(Stored records)

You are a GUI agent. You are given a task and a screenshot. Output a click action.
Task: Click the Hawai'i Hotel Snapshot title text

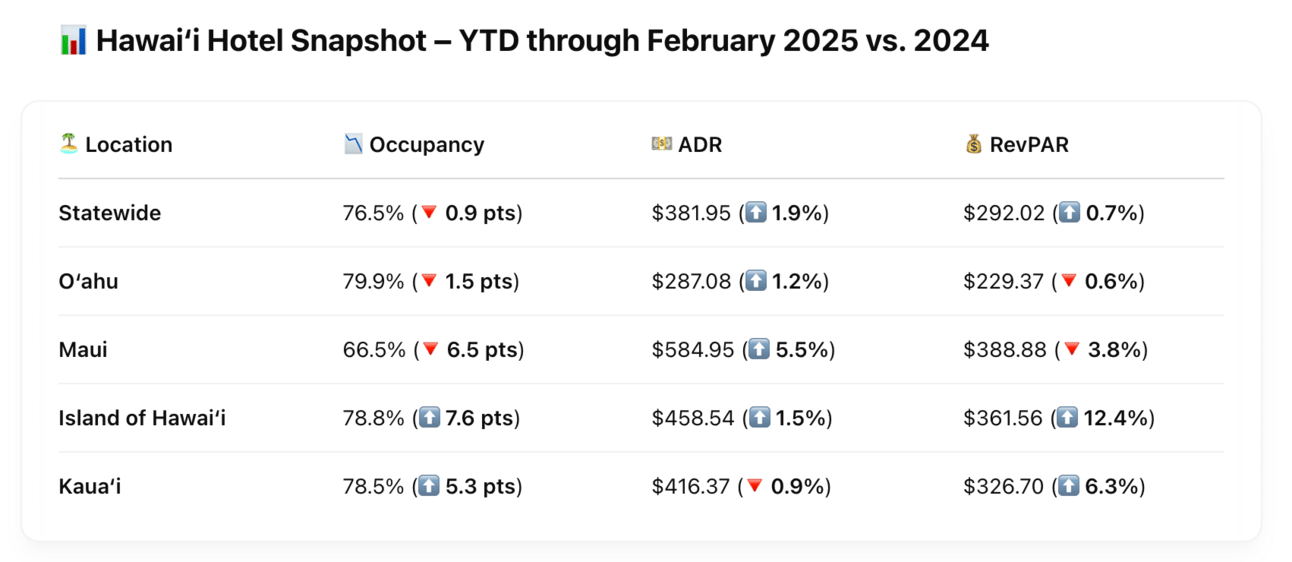coord(542,42)
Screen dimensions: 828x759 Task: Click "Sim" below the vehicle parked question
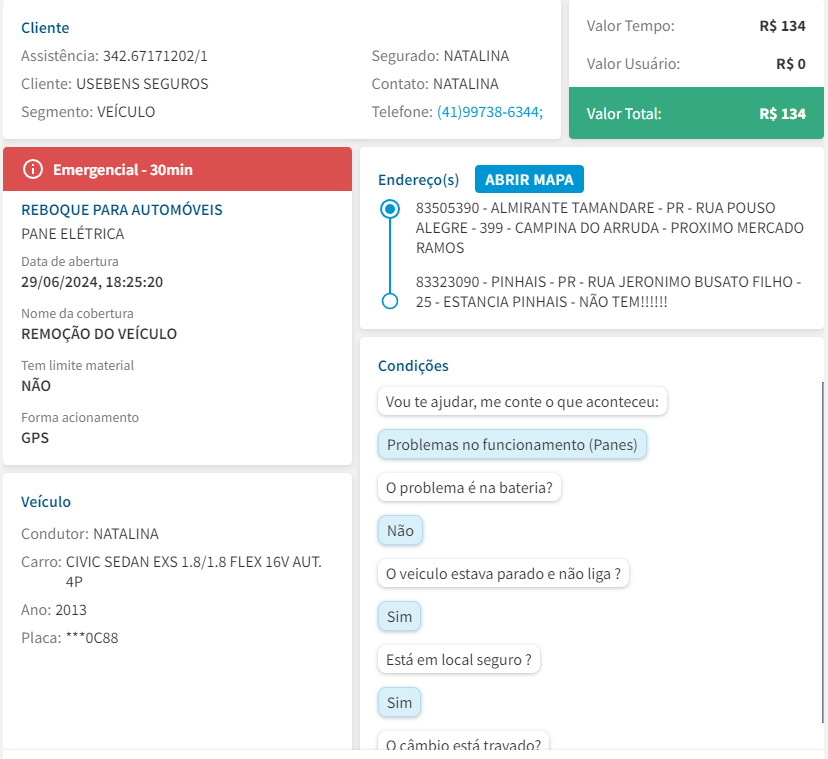click(399, 617)
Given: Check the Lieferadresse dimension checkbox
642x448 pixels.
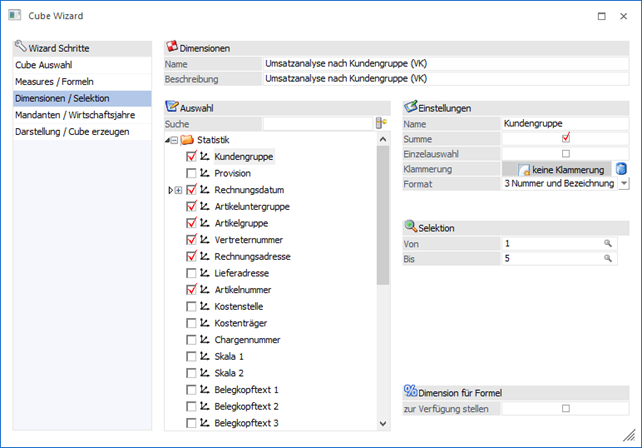Looking at the screenshot, I should [191, 273].
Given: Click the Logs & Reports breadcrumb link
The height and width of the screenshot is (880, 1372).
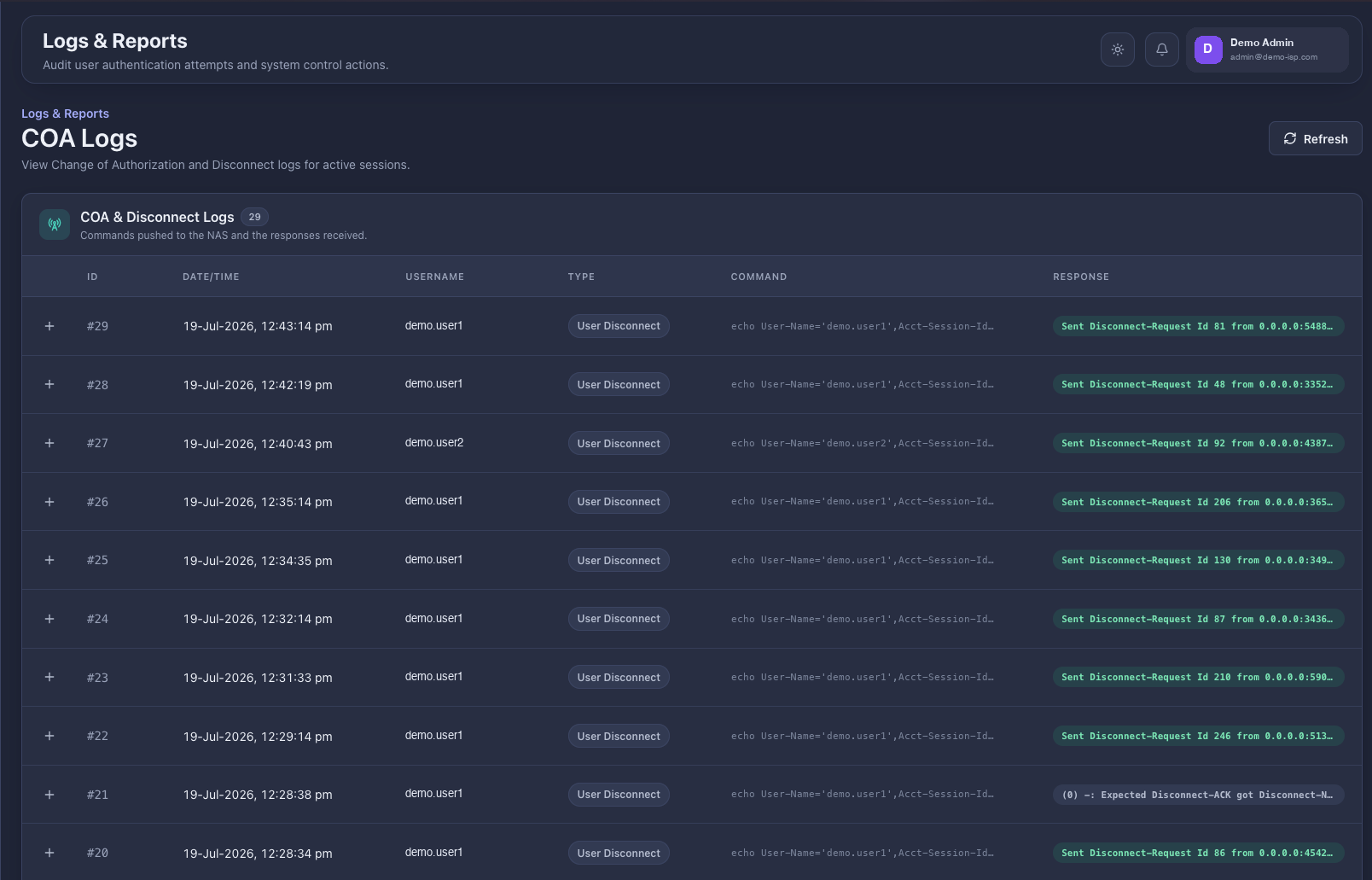Looking at the screenshot, I should point(65,114).
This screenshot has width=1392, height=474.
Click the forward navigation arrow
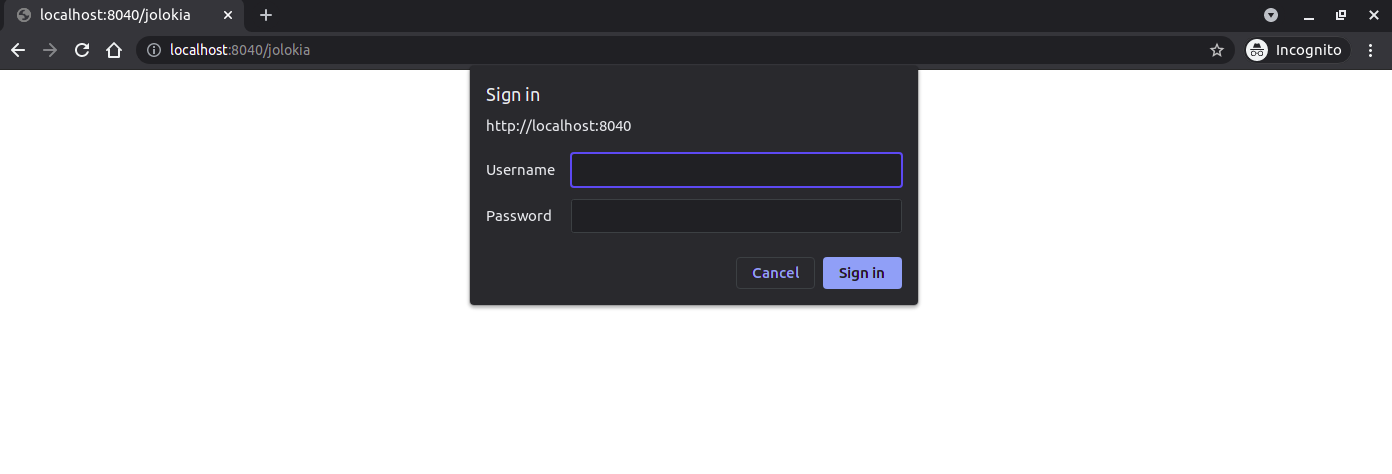[50, 50]
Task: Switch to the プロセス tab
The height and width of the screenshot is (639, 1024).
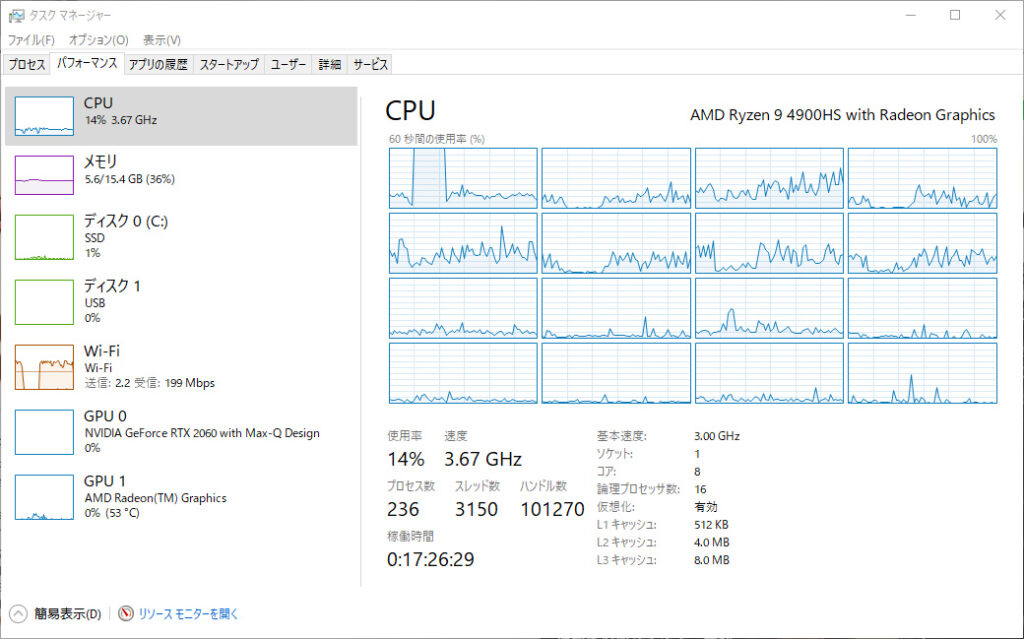Action: [27, 64]
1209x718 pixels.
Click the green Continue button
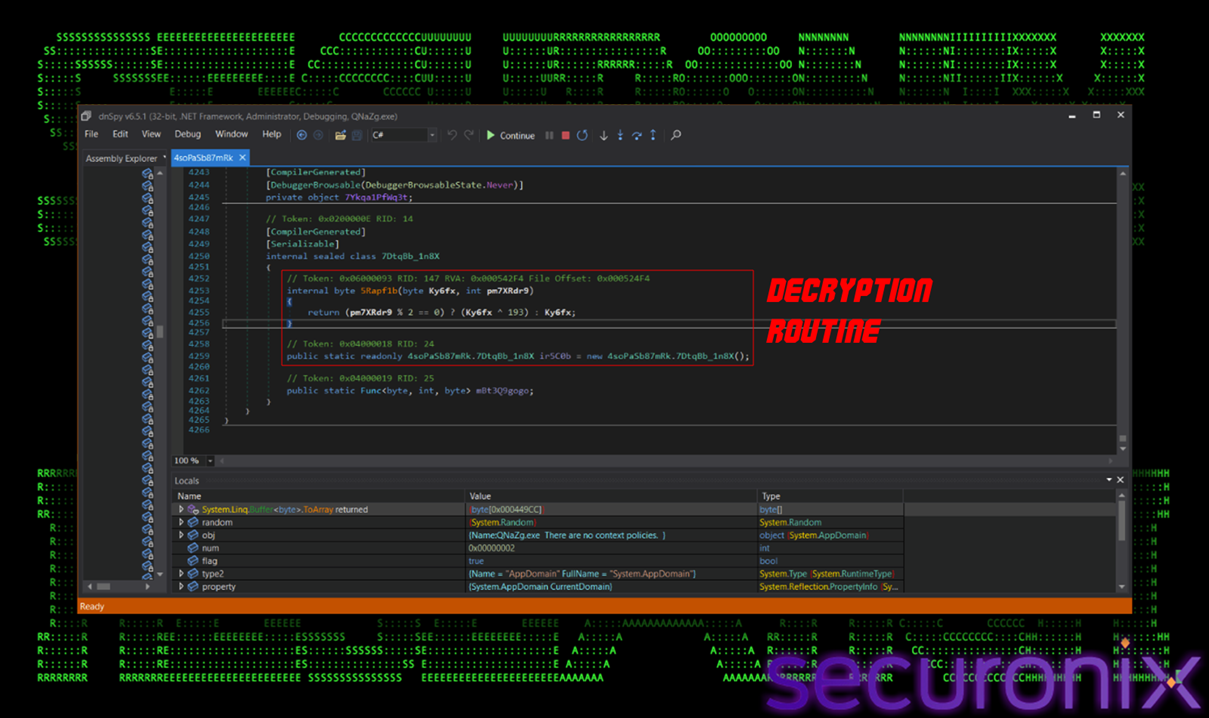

What you are asked to do:
Pictures aside, repeat every line of the data above exactly.

Exercise solution:
You are a GUI agent. You are given a task and a screenshot. Output a click action.
Task: Click the Hawai'i Hotel Snapshot title text

coord(542,42)
Screen dimensions: 828x759 Task: Click "Sim" below the vehicle parked question
click(399, 617)
Given: Check the Lieferadresse dimension checkbox
642x448 pixels.
Looking at the screenshot, I should [191, 273].
Given: Click the Logs & Reports breadcrumb link
The height and width of the screenshot is (880, 1372).
Looking at the screenshot, I should point(65,114).
This screenshot has width=1392, height=474.
Click the forward navigation arrow
[50, 50]
Task: Switch to the プロセス tab
The height and width of the screenshot is (639, 1024).
Action: [27, 64]
1209x718 pixels.
Click the green Continue button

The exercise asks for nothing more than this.